Volcanoes and lava tubes

Forged by volcanic activity and still in its infancy, the Big Island is nothing else but an island-in-progress. Its most recognisable volcanic features are its five shield volcanoes—Kilauea, Mauna Loa, Mauna Kea, Hualālai and Kohala—each playing a vital role in shaping its geographical profile. Splintering off these volcanoes underground are arteries of lava tubes: the hollowed out remains of magma rivers that once flowed here. Kazumura Cave is the longest—and deepest—lava tube system in the world, tunnelling 1101m into the ground and running for 65km from the eastern slope of Kilauea all the way to southern coast.

Beaches and valleys

The Big Island’s volcanic character is also reflected in its black sand beaches. Ringed by coconut palms and remnants of an ancient lava flow, Punalu'u Beach on the south coast is one of the more popular ones, visited by both tourists and locals—including hundreds of endangered hawksbill and green turtles. Nearby Papakolea Beach gets its distinctive green sand from the island’s volcanic composition too, due to the high levels of olivine found in lava.

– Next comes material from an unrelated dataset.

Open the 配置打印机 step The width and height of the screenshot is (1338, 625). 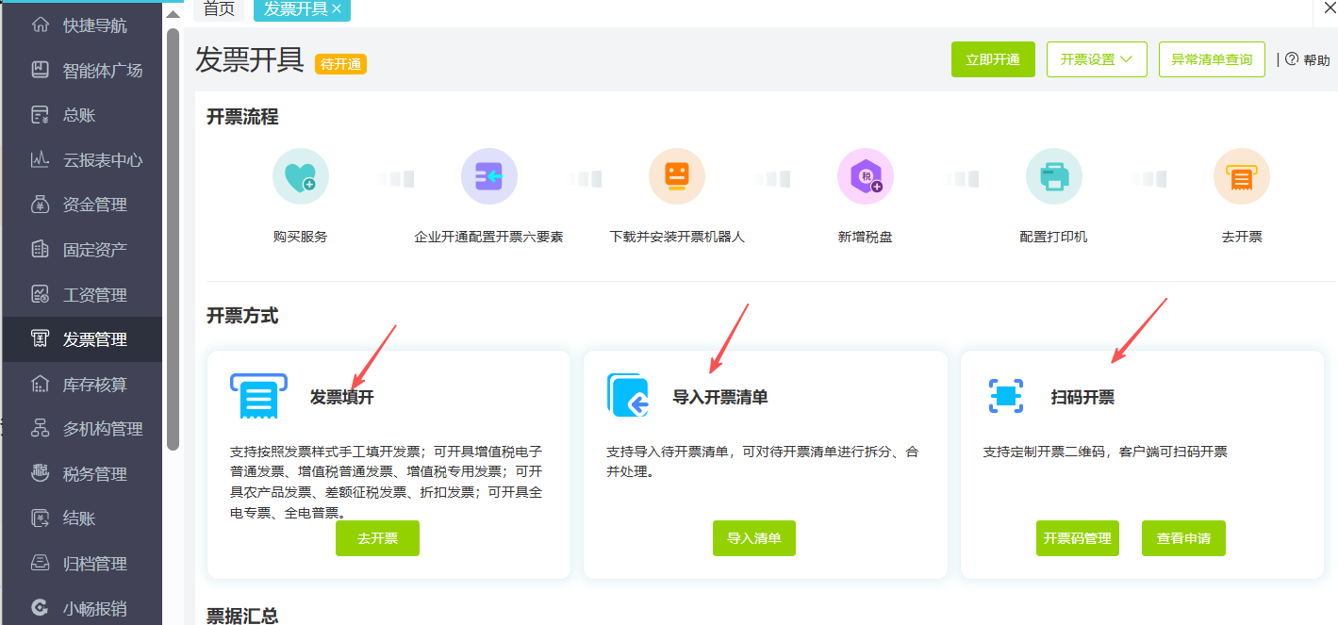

Up in the northeast, the verdant amphitheatre of Waipi‘o Valley flaunts a patchwork of emeralds, limes and dark greens—taro plantations beneath the surrounding Kohala Mountains, themselves sliced by cascading waterfalls.

Coffee and crops

Besides taro, a staple of the Hawaiian diet for centuries, another crop colonises much of the Big Island’s 10,432sq km. And no, it’s not macadamia nuts or pineapples—although these crops thrive in this agricultural bounty, thanks to the island’s mineral-rich volcanic soil. Cultivated for nearly 200 years on the slopes of two volcanoes, Hualalai and Mauna Loa in the north and south Kona districts, Kona coffee is adored by connoisseurs all around the world for its medium body and rich, floral aromas. With countless farms in this western part of the island offering free tastings and tours of their coffee plantations, tasting the Big Island’s volcanic soul is literally priceless.